I'm very happy to report that things are changing. Guadalajara is becoming a more pleasant destination - a place in which I could imagine living and thriving. What has brought about this change?
A prime example is the new bike-share system, mibici, and the new bike lanes that have been added to many streets. I used mibici for three days and found it really transformed my time in the city. I could move quickly between neighborhoods and felt the central areas had become tied together. I no longer had to face a very long walk from the center to Chapultepec, for example, or from the area of my favorite hotel to really anywhere of interest in the city. The system is very affordable and I noticed a large number of people using it. I even noted capacity constraints in certain areas. It's clearly a popular addition to the urban scene.
Guadalajara is investing in new, city run public transportation projects. One of the most delightful is the new electric trolley buses that have replaced the derelict old electric buses from years past. These buses are beautiful, clean and a pleasure to ride (pictured here). I rode this bus several times and felt it was really up to typical European standards of public transport..
Guadalajara has other nice public transport options: its very clean light rail system, Tren ligero de Guadalajara (which is currently building a new line) and a bus-rapid transit line, Macrobus.
In contrast with Bogota, I should say that Guadalajara has a more laid-back and less-frenetic atmosphere, aided by the warm and sunny (but not too warm) climate that has got to be one of the best in the world.
The days I spent in Guadalajara were filled with a sense of adventure and enjoyment. There are many lively and delightful neighborhoods away from the typical tourist areas, such as the district around Calle Andrés Terán, that overflow with energy and tasty surprises, such as my favorite spot for tortas ahogadas, Mr. Paco´s.

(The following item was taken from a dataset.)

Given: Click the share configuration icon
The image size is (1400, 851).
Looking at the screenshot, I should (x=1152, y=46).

A friend of mine from New York came for a visit, and she agreed that Guadalajara really would be a nice place to live. We enjoyed leisurely walks, delicious food, beautiful cafes, and the typically friendly Mexican people everywhere we went. Adding to the pleasure is the remarkably low cost of living here. Delicious meals can cost less than US$5, and the cinema less than US$3. Guadalajara, incidentally, has an outstanding independent film house, Cineforo, where I recently saw an excellent Iranian film, The Salesman. For those interested, Guadalajara is not a bad place to retire. A large apartment in a nice area near the center can run for less than US$500/month.

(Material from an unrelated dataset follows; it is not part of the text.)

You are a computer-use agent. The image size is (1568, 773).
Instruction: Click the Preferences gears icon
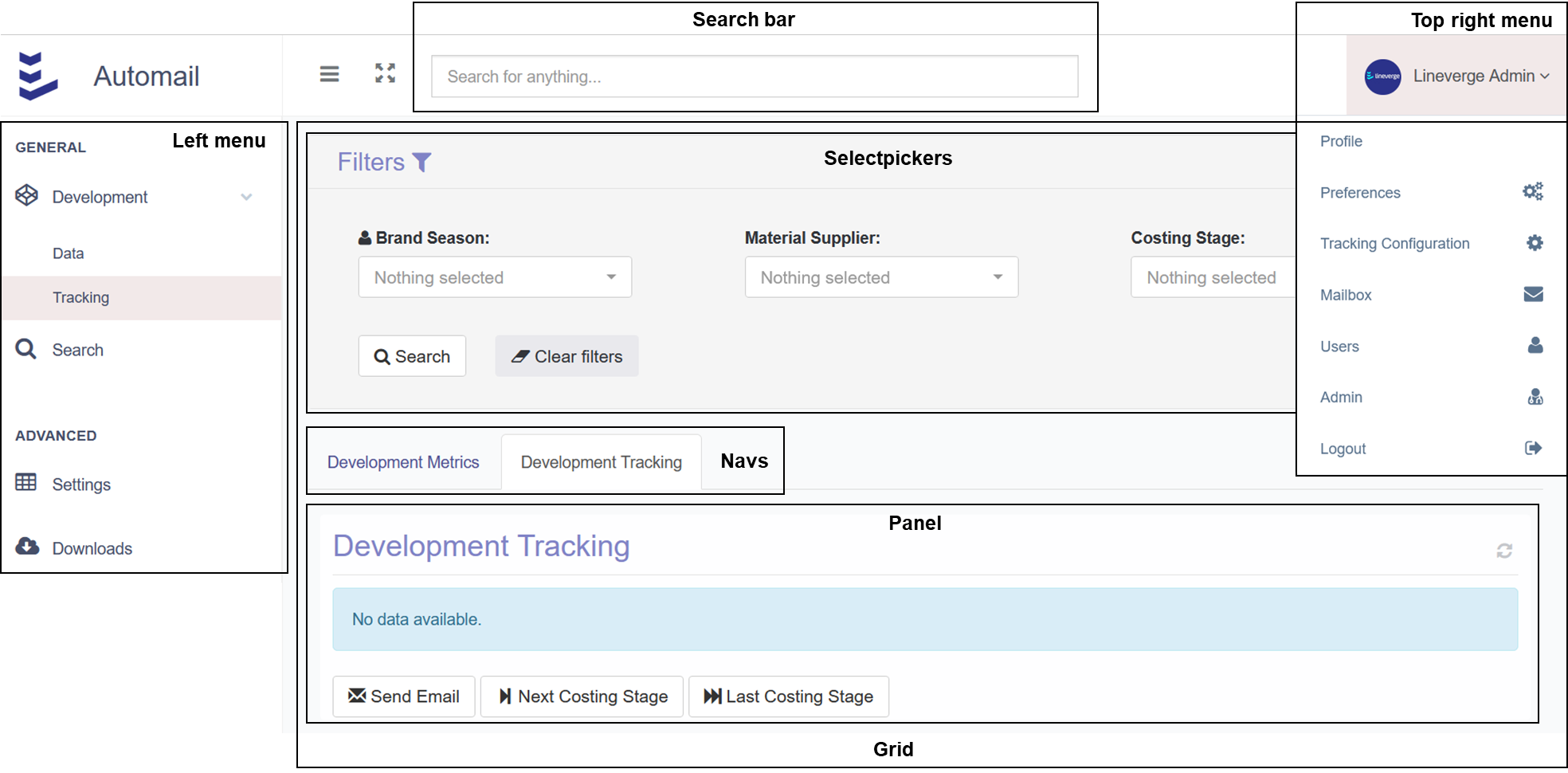click(x=1533, y=191)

Although progress is being made, more pedestrianization of streets in the center - especially those that reach out to landmarks such as the Expiatorio (pictured at right) and the Chapultepec area - would help more fully tie things together.
A couple of good candidates would be Calle Priscilana Sànchez and/or Calle Manuel López Cotilla. At present these streets have narrow sidewalks and are traversed by polluting private buses of the old sort making them uninviting corridors for pedestrians. Their unwelcoming nature reinforces the sense of distance between the historical center and other beautiful areas of the city.
How difficult would it be to close one of these streets to traffic and just let pedestrians and businesses take over? It puzzles me how controversial rather simple solutions like this can be, especially in light of all the evidence from around the world showing how pedestrianization can bring connective streets like these to life, increasing quality of life and increasing economic activity significantly.